El médico, un boliviano absolutametne adorable, quiso incapactirme. Pero yo tenía MUCHAS cosas que hacer. Así que acepté sus medicamentos y esperé que fueran suficientes. Luego pasé jueves y viernes corriendo. Subiendo y bajando. Con dolor todo el tiempo. Tanto que el jueves me subí en el taxi y lloré de todo el dolor que había aguantado y que aún tenía. El sábado descansé pero el dolor siguió ahí. El domingo decidí lavarme el pelo. Y ahí morí. El dolor más espantoso. Subir los brazos se convirtió en una tortura medieval. Casi no termino de enjuagarme el pelo. Así que hice lo que odio... llamé al médico, quién aceptó verme en domingo.

En su consultorio y con pinta dominguera me examinó y decretó que estaba mucho peor que el miércoles cuando me había visto. Y procedió a ordenar: doble dosis de medicamento, fisioterapia, collarín e incapacidad. Pero es que todavía tengo cosas que hacer, intenté reclamarme. Y ahí empezó su regaño tipo papá-médico acerca de las prioridades en la vida, de cómo uno no elige enfermarse pero si elige cuidarse, de pensar en mi futuro y en mi salud. Y luego esgrimió un gran argumento... si te dan incapacidad 2 veces en menos de una semana es por algo.

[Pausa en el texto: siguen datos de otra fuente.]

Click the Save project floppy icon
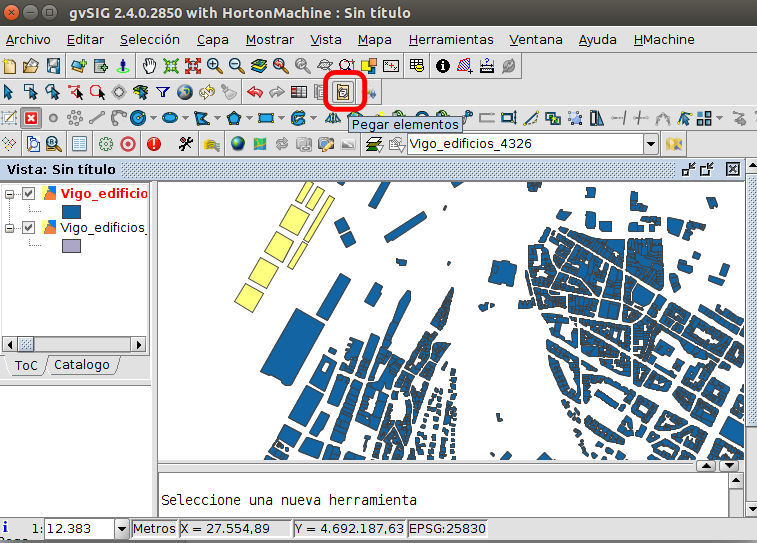757x543 pixels. (x=54, y=67)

Así que aquí estoy. Con mi collarín, mi dosis doble de medicamento la cual me tiene un poco zoombie (muy zoombie para ser sincera) y mi incapacidad. Aburrida como una ostra. Y pensando en lo que no debería, en ese sentimiento de responsabilidad, de no cumplir con lo que debo. Y sé que no esta bien, sé que hay sacrificios que no valen la pena y que yo y mi salud, estamos primero. Aún así, me siento mal. La gran ñoña que soy, odia fallar y odia no poder cumplir con lo que debe.

***
Uno de mis recuerdos más vividos de infancia es mi mamá hablando con una profesora del colegio en cuarto de primaria. Yo sentada oyendo a mi mamá decir que yo no contaba nada de lo que pasaba en el colegio cuando llegaba a la casa. Y mi profesora diciendo que en el colegio era igual, yo no contaba nada de lo que pasaba en la casa. Durante muchos años intenté mantener ese sistema. Incluso en mi antigua oficina se quejaban de que no sabían nada de mí. Y a mi me parecía bien porque estaba segura de que hay cosas que no se mezclan y que la mayoría de la gente del trabajo no era mi amiga o eran amigos circunstanciales, con quienes no era conveniente compartir tanto. Pero ahora mi vida es distinta, estando en la distancia los círculos sociales son mucho más pequeños y he terminado por compartir muchas cosas que en otras circunstancias hubiera callado. Y esta bien. No me quejo. Pero empiezo a darme cuenta, que eso no quiere decir que no tuviera razón desde el principio.